Badan PBB untuk Pengungsi Palestina (UNRWA) mengatakan pada hari Ahad (23/6) bahwa tentara Israel mengebom 69% sekolah yang menampung pengungsi di Jalur Gaza, kantor berita Anadolu melaporkan.
Dalam sebuah pernyataan, badan tersebut mengatakan bahwa menurut Global Education Cluster, 69% gedung sekolah tempat keluarga pengungsi mencari perlindungan telah terkena dampak langsung atau rusak.
“Pengabaian terang-terangan terhadap hukum kemanusiaan ini harus dihentikan. Kami membutuhkan gencatan senjata sekarang,” tambahnya.

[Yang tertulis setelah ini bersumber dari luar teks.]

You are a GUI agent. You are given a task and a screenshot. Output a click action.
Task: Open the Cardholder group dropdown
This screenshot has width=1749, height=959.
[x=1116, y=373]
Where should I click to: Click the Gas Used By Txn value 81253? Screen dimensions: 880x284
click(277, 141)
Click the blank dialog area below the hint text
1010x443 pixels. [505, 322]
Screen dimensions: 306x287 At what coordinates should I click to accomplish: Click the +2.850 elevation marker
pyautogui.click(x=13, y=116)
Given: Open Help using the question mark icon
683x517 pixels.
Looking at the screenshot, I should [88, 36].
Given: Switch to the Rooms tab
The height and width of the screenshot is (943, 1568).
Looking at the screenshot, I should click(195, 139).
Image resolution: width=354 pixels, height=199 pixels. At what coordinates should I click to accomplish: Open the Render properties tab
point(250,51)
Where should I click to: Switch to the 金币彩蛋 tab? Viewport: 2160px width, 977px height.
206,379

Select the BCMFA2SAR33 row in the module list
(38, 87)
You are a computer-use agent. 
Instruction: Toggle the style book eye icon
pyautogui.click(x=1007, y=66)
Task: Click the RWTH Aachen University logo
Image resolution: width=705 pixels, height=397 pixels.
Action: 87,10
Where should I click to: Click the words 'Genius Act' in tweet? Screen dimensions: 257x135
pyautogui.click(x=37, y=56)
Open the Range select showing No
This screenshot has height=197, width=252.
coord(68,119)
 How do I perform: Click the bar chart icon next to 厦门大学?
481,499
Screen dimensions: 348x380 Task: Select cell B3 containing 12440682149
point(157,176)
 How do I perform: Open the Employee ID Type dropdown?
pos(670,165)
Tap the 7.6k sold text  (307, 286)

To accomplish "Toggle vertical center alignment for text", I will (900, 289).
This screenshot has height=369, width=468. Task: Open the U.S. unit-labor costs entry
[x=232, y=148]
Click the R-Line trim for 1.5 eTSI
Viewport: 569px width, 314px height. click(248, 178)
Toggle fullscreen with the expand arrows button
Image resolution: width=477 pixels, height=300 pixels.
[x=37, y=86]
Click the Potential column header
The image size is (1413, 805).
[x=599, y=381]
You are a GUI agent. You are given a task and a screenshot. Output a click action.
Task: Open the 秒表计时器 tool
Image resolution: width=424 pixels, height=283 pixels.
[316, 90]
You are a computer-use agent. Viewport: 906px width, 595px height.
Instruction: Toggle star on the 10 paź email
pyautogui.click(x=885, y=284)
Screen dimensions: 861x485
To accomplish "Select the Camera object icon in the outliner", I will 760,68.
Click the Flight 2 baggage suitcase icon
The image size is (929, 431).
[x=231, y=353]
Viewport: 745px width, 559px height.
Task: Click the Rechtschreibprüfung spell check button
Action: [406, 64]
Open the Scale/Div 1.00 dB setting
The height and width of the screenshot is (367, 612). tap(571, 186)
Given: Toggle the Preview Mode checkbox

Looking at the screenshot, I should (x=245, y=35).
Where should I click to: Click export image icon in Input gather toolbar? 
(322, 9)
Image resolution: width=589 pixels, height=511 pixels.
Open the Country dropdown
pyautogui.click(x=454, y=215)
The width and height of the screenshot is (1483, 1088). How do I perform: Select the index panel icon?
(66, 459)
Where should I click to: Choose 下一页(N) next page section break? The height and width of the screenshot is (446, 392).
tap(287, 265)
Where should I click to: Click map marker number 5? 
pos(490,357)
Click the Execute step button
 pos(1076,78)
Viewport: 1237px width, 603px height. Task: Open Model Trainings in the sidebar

Pada hari Jumat, UNRWA mencatat bahwa di Gaza, lebih dari 76% sekolah memerlukan rekonstruksi atau rehabilitasi besar-besaran agar dapat beroperasi kembali, menurut Klaster Pendidikan Global.
Klaster Pendidikan Global, yang didirikan pada tahun 2007 oleh Komite Tetap Antar-Lembaga dipimpin secara global oleh UNICEF dan Jaringan Perlindungan Anak setempat. Mekanisme ini berfungsi sebagai mekanisme koordinasi bersama di antara organisasi-organisasi yang terlibat dalam respons kemanusiaan di sektor pendidikan ketika terjadi pengungsian internal.
Hingga 17 Juni, agresi Israel telah mengakibatkan kehancuran total 110 sekolah dan universitas, juga 321 sekolah dan universitas rusak sebagian. Agresi tersebut juga telah merenggut nyawa lebih dari 10.000 pelajar laki-laki dan perempuan, menurut kantor media pemerintah di Gaza.
Warga Palestina yang terbunuh akibat serangan Israel yang tiada henti di Jalur Gaza sejak Oktober lalu telah melebihi angka 37.400 orang dan lebih dari 85.600 orang juga terluka dalam serangan gencar tersebut.
Sumber: https://www.#
***
Kunjungi situs resmi Adara Relief International
Ikuti media sosial resmi Adara Relief di Facebook, Twitter, YouTube, dan Instagram untuk informasi terkini.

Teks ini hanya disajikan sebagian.